The trustee had sought to make November 22 the final bidding day, and takes the position that this maneuver was responsible for bringing out much better bids than previously obtained. The district court was faced with the question of how much weight to give to the concept of finality as against the improvement in price represented by Shlensky's tardy offer, and the question whether the same concept of finality would prevent considering Holleb's specification, on November 27, of the amount in the alternative which he had left open to negotiation November 22.

Counsel for the Securities and Exchange Commission, whose recommendations had been invited by the court, took the position while the matter was under consideration in the district court that the December 6 Shlensky bid "is $160,000 more than the Holleb bid (assuming the $200,000 value for the insurance claim agreed upon by the Trustee and Holleb)" and that "We know of no reason * * * why [the court] may not, in its discretion, accept modifications of the earlier bids which result in a higher price and greater benefit to the estate." The commission has taken no position in this court on appeal.

After a hearing, at which the district court announced its decision to approve the Holleb bid, detailed findings, conclusions and order were filed. It is apparent that in exercising his discretion the district judge gave weight to the concept of finality as tending to maintain the sanctity and integrity of a judicial sale. He concluded, however, that the Holleb communication subsequent to November 22 could reasonably be deemed a clarification of the Holleb November 22 bid, so that the bid as so supplemented could be considered consistently with the concept of finality; Shlensky's December bid, however, was reasonably deemed a new bid, consideration of which would undermine the concept of finality. The district judge also gave weight to the fact that only Holleb had responded to the request for a plan of development and showing of ability to perform, and had supplied evidence of a commitment of a responsible life insurance company to provide required funds.

No claim has been made that the November 22 bids were inadequate. Indeed, as noted by the district court, an appraisal made during the chapter XI proceeding which immediately preceded the chapter X proceeding had valued the property, apparently after the fire loss, at $5,100,000, considerably less than the encumbrances.

The sale, having been confirmed, can only be set aside for an abuse of discretion.1  We are unable to find an abuse of discretion under the circumstances disclosed by this record.

The policy of giving great weight to observing the finality of the bidding day has long been recognized.

In England, it was formerly the rule that bidding would be reopened until confirmation upon an offer to advance the price.

"But Lord Eldon expressed much dissatisfaction with this practice of opening biddings upon a mere offer of an advanced price, as tending to diminish confidence in such sales, to keep bidders from attending, and to diminish the amount realized."2 

Parliament responded to the problem noted by Lord Eldon by passing the Sale of Land by Auction Act which provided that the highest bidder at a sale by auction would be declared the purchaser in the absence of fraud or other improprieties.3  This rule was adopted by the great majority of American courts. The rule is an expression of the general policy that the setting of cut-off dates for the receipt of bids will, in the long run, produce better bids with the least delay.

A number of cases do hold that the district court has discretion to reopen the bidding where the highest bid before the cut-off date is inadequate and a later higher bid is made. In such situations, the district court may order the property sold to the later, higher bidder.4  These cases do not hold that the court must order the property sold to the later, higher bidder. They merely say that the court may order the property sold to him.

# Data lines:
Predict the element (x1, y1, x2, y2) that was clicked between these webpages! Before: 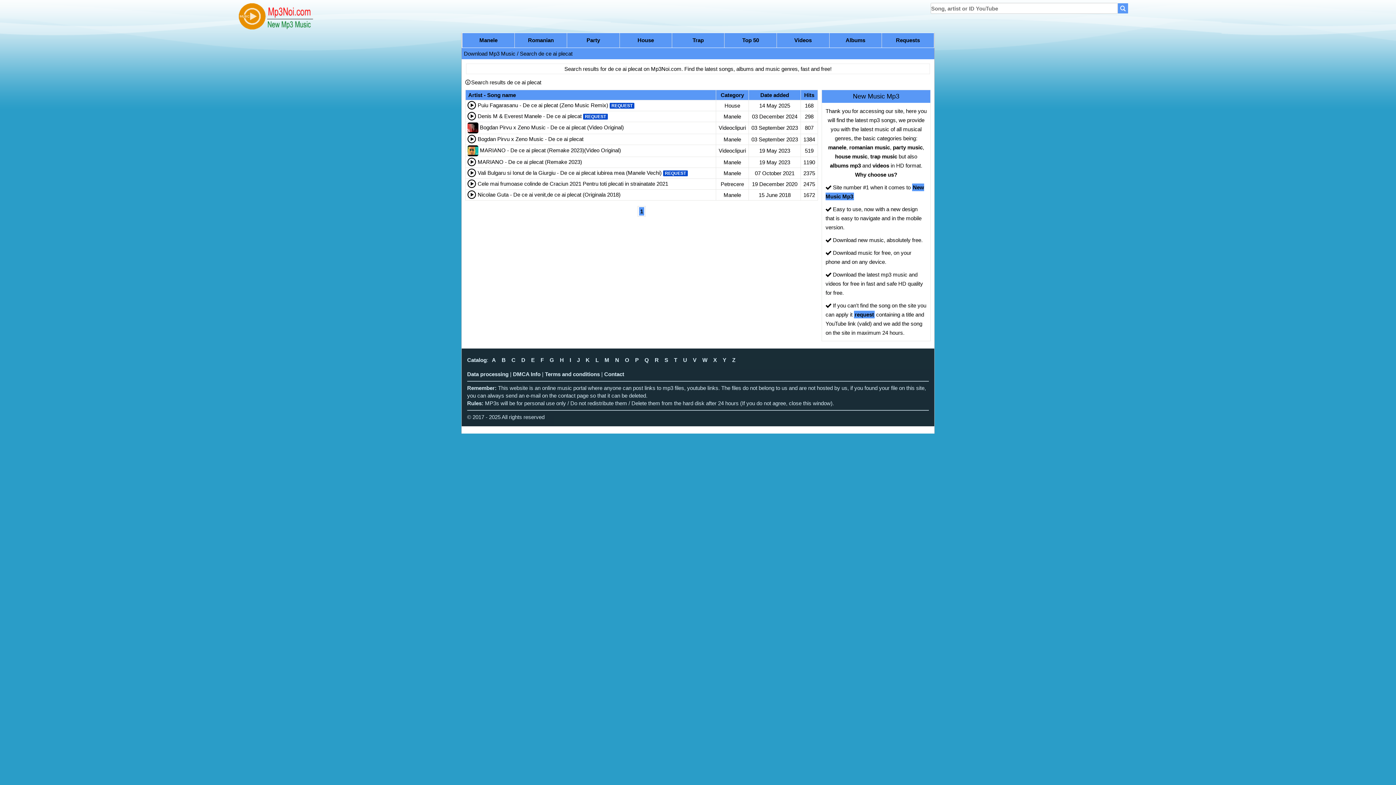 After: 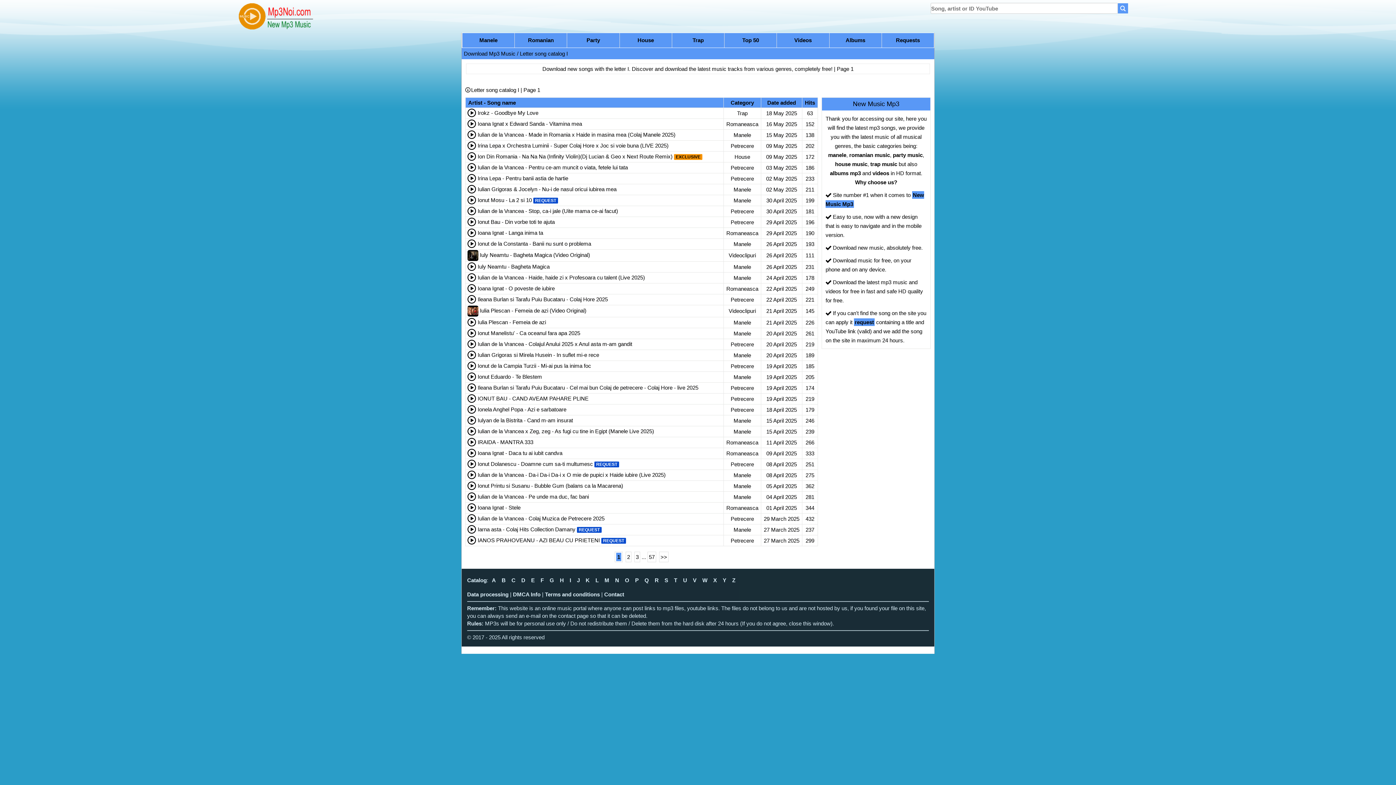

# Given exercise:
Answer these questions from the text on the trustee's sale, marking each answer with the matching number.
1. At what value did the appraisal made during the chapter XI proceeding put the property?
2. What value for the insurance claim did counsel for the Securities and Exchange Commission assume when comparing the two bids?
3. What act did Parliament pass in response to the problem Lord Eldon noted?

# Answer to the exercise:
1. $5,100,000
2. $200,000
3. The Sale of Land by Auction Act